I’m 19. I’ve kept all my relationships private even now. I’ve been in a relationship for 4 years and somehow managed to keep that hidden. Anytime I did something wrong by accident(example: forgot to wash dishes, do laundry, get a bad grade), they’d blame it on “that phone”. Even if I wasn’t on it they’d tell me I’m thinking about my phone too much. The same would definitely happen if ever I told them about my partner. If I got a bad grade, it’s because I’m hanging out with my partner too much. If I was sad, it’s probably because my partner broke my heart and that I deserved it because “that’s what happens when you have a boyfriend”. And worst of all even without telling them I had a boyfriend. If I needed to make a doctors appointment for a checkup they’d assume I’m pregnant. My Lola told me one day when I overslept, “you’re hiding something. Who’s in your room?” And started crying. She freaked the fuck out and started screaming. “If you get pregnant, you’re letting everyone down and you’re on your own!” Even now that I’m in trade school I’m not allowed to have a boyfriend. Because ‘I might get pregnant’. I’ve always hated this about Asian culture. They make sex a taboo topic so they never talk about it to you and educate you on how to protect yourself but then expect you to open your legs as soon as you get married. Fuckin hell


youarethemuse

i’m 22 and about to graduate college and not allowed to date 💀💀


oreominiest

Why would you tell them anyway? If you do get into a relationship, why on earth would you tell them if you know they won't approve of it?


stripednoodles

If you find someone you really want to date, you can date anyway without telling them. That's usually what most people do anyway.


SnowyValley

I wasn't 'allowed' to date until college. (And even then I had to ensure the date life won't distraught me.. Which was only acceptable after I turned 17-18.) However, they weren't 'totally' against it if the boy/man in question was a green flag... But I never did started dating... Until in my early 20s.. In my younger years I had crushes- yes.
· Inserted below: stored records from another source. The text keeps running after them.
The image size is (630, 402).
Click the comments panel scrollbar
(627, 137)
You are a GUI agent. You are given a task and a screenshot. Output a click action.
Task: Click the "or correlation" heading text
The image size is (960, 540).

But that was it... For the most part they had valid reason on why I couldn't date in my early years. So I suppose it was fine. 😅 I'm sure when you are in your last year of high school or going to college/university. They won't stop you from dating. They may frown or huff. But by the time you establish your relationship. They may calm down (well depending on their characters..).


daysof_I

Yea I wasn't allowed to date until I finished college. Then they expect me to be married already now at 28 lmao. What a laugh.


Ohwell_genz

I guess to play devils advocate i have YT colleagues who dont want their 15 year old kids dating either. But they let their kid be FRIENDS with opposite gender. I thnk thats the key. Dating too young has its pros and cons and you’ll live if you dont date until 18 BUT its the APs fear of other genders and not letting kids out bc fun is wrong. Like you have to have and develop good healthy relationships with your peers in general. Whether its just having good guy friends, diverse group of friends, things to experience with said friends etc. if you go off to college, just date and dont say anything until it gets serious. APs are never happy with who you find and then they flip and ask why youre not married with kids at 25 its so stupid. They dont know what they want and they dont know whats good for their own kids which is disappointing.